Repeat the entries word for word. Leave nothing out.

○ ○ ○

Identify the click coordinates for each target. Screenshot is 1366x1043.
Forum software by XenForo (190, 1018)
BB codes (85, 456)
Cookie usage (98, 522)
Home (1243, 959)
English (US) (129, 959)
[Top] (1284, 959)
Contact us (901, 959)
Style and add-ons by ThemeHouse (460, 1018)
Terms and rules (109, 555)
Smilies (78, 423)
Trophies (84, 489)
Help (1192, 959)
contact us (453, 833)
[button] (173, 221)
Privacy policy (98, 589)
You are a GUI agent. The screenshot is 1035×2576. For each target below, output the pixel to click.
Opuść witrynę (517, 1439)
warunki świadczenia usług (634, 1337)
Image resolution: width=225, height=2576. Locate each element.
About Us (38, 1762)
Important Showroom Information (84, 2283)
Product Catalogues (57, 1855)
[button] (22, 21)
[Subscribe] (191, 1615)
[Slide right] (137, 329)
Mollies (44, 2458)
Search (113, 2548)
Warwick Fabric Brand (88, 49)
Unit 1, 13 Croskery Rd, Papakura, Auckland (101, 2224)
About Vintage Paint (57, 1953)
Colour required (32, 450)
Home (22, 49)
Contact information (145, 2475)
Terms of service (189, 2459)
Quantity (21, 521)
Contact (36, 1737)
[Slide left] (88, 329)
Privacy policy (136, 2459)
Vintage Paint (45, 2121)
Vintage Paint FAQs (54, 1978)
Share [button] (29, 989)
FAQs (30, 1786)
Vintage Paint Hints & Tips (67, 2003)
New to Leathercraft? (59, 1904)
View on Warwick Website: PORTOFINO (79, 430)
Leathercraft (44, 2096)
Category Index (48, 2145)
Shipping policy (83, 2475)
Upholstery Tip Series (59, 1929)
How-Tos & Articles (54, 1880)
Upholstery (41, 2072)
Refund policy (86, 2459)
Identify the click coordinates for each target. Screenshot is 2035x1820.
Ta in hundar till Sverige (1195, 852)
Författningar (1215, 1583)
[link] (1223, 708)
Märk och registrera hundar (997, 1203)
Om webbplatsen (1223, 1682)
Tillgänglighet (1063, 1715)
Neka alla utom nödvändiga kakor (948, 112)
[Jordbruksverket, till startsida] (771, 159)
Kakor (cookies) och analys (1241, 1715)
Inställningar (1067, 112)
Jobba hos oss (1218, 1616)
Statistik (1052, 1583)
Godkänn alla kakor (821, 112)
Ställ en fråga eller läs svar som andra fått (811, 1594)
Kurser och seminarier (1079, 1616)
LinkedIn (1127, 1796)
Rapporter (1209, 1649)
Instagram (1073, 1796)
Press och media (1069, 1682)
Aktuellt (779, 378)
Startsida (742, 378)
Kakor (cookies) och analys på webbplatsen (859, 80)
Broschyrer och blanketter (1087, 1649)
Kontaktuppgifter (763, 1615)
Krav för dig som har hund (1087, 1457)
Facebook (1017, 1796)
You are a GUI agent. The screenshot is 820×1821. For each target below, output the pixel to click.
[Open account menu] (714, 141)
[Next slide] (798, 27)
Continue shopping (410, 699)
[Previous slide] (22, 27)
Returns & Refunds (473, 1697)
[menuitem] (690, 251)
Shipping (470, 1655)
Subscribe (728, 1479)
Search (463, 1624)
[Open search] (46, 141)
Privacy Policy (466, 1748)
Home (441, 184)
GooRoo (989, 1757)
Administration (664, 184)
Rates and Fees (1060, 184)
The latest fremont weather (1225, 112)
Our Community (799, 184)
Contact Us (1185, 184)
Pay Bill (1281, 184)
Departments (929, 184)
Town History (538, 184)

○ ○ ○

## Written solution
Identify the click coordinates for each target. Screenshot is 1366x1043.
Forum software by XenForo (190, 1018)
BB codes (85, 456)
Cookie usage (98, 522)
Home (1243, 959)
English (US) (129, 959)
[Top] (1284, 959)
Contact us (901, 959)
Style and add-ons by ThemeHouse (460, 1018)
Terms and rules (109, 555)
Smilies (78, 423)
Trophies (84, 489)
Help (1192, 959)
contact us (453, 833)
[button] (173, 221)
Privacy policy (98, 589)
You are a GUI agent. The screenshot is 1035×2576. For each target below, output the pixel to click.
Opuść witrynę (517, 1439)
warunki świadczenia usług (634, 1337)
Image resolution: width=225, height=2576. Locate each element.
About Us (38, 1762)
Important Showroom Information (84, 2283)
Product Catalogues (57, 1855)
[button] (22, 21)
[Subscribe] (191, 1615)
[Slide right] (137, 329)
Mollies (44, 2458)
Search (113, 2548)
Warwick Fabric Brand (88, 49)
Unit 1, 13 Croskery Rd, Papakura, Auckland (101, 2224)
About Vintage Paint (57, 1953)
Colour required (32, 450)
Home (22, 49)
Contact information (145, 2475)
Terms of service (189, 2459)
Quantity (21, 521)
Contact (36, 1737)
[Slide left] (88, 329)
Privacy policy (136, 2459)
Vintage Paint (45, 2121)
Vintage Paint FAQs (54, 1978)
Share [button] (29, 989)
FAQs (30, 1786)
Vintage Paint Hints & Tips (67, 2003)
New to Leathercraft? (59, 1904)
View on Warwick Website: PORTOFINO (79, 430)
Leathercraft (44, 2096)
Category Index (48, 2145)
Shipping policy (83, 2475)
Upholstery Tip Series (59, 1929)
How-Tos & Articles (54, 1880)
Upholstery (41, 2072)
Refund policy (86, 2459)
Identify the click coordinates for each target. Screenshot is 2035x1820.
Ta in hundar till Sverige (1195, 852)
Författningar (1215, 1583)
[link] (1223, 708)
Märk och registrera hundar (997, 1203)
Om webbplatsen (1223, 1682)
Tillgänglighet (1063, 1715)
Neka alla utom nödvändiga kakor (948, 112)
[Jordbruksverket, till startsida] (771, 159)
Kakor (cookies) och analys (1241, 1715)
Inställningar (1067, 112)
Jobba hos oss (1218, 1616)
Statistik (1052, 1583)
Godkänn alla kakor (821, 112)
Ställ en fråga eller läs svar som andra fått (811, 1594)
Kurser och seminarier (1079, 1616)
LinkedIn (1127, 1796)
Rapporter (1209, 1649)
Instagram (1073, 1796)
Press och media (1069, 1682)
Aktuellt (779, 378)
Startsida (742, 378)
Kakor (cookies) och analys på webbplatsen (859, 80)
Broschyrer och blanketter (1087, 1649)
Kontaktuppgifter (763, 1615)
Krav för dig som har hund (1087, 1457)
Facebook (1017, 1796)
You are a GUI agent. The screenshot is 820×1821. For each target below, output the pixel to click.
[Open account menu] (714, 141)
[Next slide] (798, 27)
Continue shopping (410, 699)
[Previous slide] (22, 27)
Returns & Refunds (473, 1697)
[menuitem] (690, 251)
Shipping (470, 1655)
Subscribe (728, 1479)
Search (463, 1624)
[Open search] (46, 141)
Privacy Policy (466, 1748)
Home (441, 184)
GooRoo (989, 1757)
Administration (664, 184)
Rates and Fees (1060, 184)
The latest fremont weather (1225, 112)
Our Community (799, 184)
Contact Us (1185, 184)
Pay Bill (1281, 184)
Departments (929, 184)
Town History (538, 184)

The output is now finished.